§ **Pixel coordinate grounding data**
━━━━━━━━━━━━━━━━━━━━

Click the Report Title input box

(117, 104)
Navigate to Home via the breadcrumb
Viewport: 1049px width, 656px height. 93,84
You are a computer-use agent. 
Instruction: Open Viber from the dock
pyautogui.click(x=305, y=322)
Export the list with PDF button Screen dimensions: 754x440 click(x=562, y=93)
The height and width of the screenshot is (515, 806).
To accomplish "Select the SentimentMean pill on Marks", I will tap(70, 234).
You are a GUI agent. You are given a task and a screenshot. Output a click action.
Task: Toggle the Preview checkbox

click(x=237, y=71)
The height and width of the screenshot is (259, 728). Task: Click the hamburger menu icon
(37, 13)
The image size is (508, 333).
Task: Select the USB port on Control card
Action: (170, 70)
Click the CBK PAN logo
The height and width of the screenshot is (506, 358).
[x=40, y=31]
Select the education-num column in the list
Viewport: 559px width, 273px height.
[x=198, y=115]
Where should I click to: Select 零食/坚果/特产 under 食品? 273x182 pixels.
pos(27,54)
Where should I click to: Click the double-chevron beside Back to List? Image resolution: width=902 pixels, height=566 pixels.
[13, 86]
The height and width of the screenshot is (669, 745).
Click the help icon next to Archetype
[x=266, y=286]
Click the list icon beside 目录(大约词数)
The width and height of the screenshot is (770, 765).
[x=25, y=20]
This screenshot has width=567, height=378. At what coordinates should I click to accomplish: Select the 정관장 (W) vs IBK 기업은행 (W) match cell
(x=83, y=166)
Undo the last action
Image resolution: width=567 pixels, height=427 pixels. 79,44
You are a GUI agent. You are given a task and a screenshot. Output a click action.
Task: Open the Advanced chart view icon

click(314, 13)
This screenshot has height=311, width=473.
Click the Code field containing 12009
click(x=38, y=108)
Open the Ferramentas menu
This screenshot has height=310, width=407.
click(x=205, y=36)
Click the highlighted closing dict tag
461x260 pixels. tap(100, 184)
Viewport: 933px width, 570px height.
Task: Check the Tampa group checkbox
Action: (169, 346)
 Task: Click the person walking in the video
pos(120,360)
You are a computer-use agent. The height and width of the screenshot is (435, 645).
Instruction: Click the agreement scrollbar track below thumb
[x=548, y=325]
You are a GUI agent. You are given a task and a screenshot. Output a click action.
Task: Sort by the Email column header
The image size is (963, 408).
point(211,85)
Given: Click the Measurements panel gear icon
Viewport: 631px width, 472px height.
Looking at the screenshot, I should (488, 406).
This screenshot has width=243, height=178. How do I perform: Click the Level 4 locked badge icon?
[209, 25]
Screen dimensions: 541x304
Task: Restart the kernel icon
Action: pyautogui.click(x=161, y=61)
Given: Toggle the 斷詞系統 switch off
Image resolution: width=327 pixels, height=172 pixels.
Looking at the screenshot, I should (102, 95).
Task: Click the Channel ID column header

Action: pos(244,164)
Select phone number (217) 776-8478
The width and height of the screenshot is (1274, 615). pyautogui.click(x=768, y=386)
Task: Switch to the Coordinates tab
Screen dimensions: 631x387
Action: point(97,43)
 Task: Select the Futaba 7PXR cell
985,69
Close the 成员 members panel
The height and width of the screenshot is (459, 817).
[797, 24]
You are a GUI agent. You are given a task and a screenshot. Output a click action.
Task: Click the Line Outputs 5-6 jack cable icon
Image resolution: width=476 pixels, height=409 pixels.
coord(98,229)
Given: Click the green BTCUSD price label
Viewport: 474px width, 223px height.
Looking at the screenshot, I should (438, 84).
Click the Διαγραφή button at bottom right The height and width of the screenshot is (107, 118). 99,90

━━━━━━━━━━━━━━━━━━━━

§ **Work instructions**
Print every entry exactly.

§ **Written solution**
Click the Report Title input box

(117, 104)
Navigate to Home via the breadcrumb
Viewport: 1049px width, 656px height. 93,84
You are a computer-use agent. 
Instruction: Open Viber from the dock
pyautogui.click(x=305, y=322)
Export the list with PDF button Screen dimensions: 754x440 click(x=562, y=93)
The height and width of the screenshot is (515, 806).
To accomplish "Select the SentimentMean pill on Marks", I will tap(70, 234).
You are a GUI agent. You are given a task and a screenshot. Output a click action.
Task: Toggle the Preview checkbox

click(x=237, y=71)
The height and width of the screenshot is (259, 728). Task: Click the hamburger menu icon
(37, 13)
The image size is (508, 333).
Task: Select the USB port on Control card
Action: (170, 70)
Click the CBK PAN logo
The height and width of the screenshot is (506, 358).
[x=40, y=31]
Select the education-num column in the list
Viewport: 559px width, 273px height.
[x=198, y=115]
Where should I click to: Select 零食/坚果/特产 under 食品? 273x182 pixels.
pos(27,54)
Where should I click to: Click the double-chevron beside Back to List? Image resolution: width=902 pixels, height=566 pixels.
[13, 86]
The height and width of the screenshot is (669, 745).
Click the help icon next to Archetype
[x=266, y=286]
Click the list icon beside 目录(大约词数)
The width and height of the screenshot is (770, 765).
[x=25, y=20]
This screenshot has width=567, height=378. At what coordinates should I click to accomplish: Select the 정관장 (W) vs IBK 기업은행 (W) match cell
(x=83, y=166)
Undo the last action
Image resolution: width=567 pixels, height=427 pixels. 79,44
You are a GUI agent. You are given a task and a screenshot. Output a click action.
Task: Open the Advanced chart view icon

click(314, 13)
This screenshot has height=311, width=473.
Click the Code field containing 12009
click(x=38, y=108)
Open the Ferramentas menu
This screenshot has height=310, width=407.
click(x=205, y=36)
Click the highlighted closing dict tag
461x260 pixels. tap(100, 184)
Viewport: 933px width, 570px height.
Task: Check the Tampa group checkbox
Action: (169, 346)
 Task: Click the person walking in the video
pos(120,360)
You are a computer-use agent. The height and width of the screenshot is (435, 645).
Instruction: Click the agreement scrollbar track below thumb
[x=548, y=325]
You are a GUI agent. You are given a task and a screenshot. Output a click action.
Task: Sort by the Email column header
The image size is (963, 408).
point(211,85)
Given: Click the Measurements panel gear icon
Viewport: 631px width, 472px height.
Looking at the screenshot, I should (488, 406).
This screenshot has width=243, height=178. How do I perform: Click the Level 4 locked badge icon?
[209, 25]
Screen dimensions: 541x304
Task: Restart the kernel icon
Action: pyautogui.click(x=161, y=61)
Given: Toggle the 斷詞系統 switch off
Image resolution: width=327 pixels, height=172 pixels.
Looking at the screenshot, I should (102, 95).
Task: Click the Channel ID column header

Action: pos(244,164)
Select phone number (217) 776-8478
The width and height of the screenshot is (1274, 615). pyautogui.click(x=768, y=386)
Task: Switch to the Coordinates tab
Screen dimensions: 631x387
Action: point(97,43)
 Task: Select the Futaba 7PXR cell
985,69
Close the 成员 members panel
The height and width of the screenshot is (459, 817).
[797, 24]
You are a GUI agent. You are given a task and a screenshot. Output a click action.
Task: Click the Line Outputs 5-6 jack cable icon
Image resolution: width=476 pixels, height=409 pixels.
coord(98,229)
Given: Click the green BTCUSD price label
Viewport: 474px width, 223px height.
Looking at the screenshot, I should (438, 84).
Click the Διαγραφή button at bottom right The height and width of the screenshot is (107, 118). 99,90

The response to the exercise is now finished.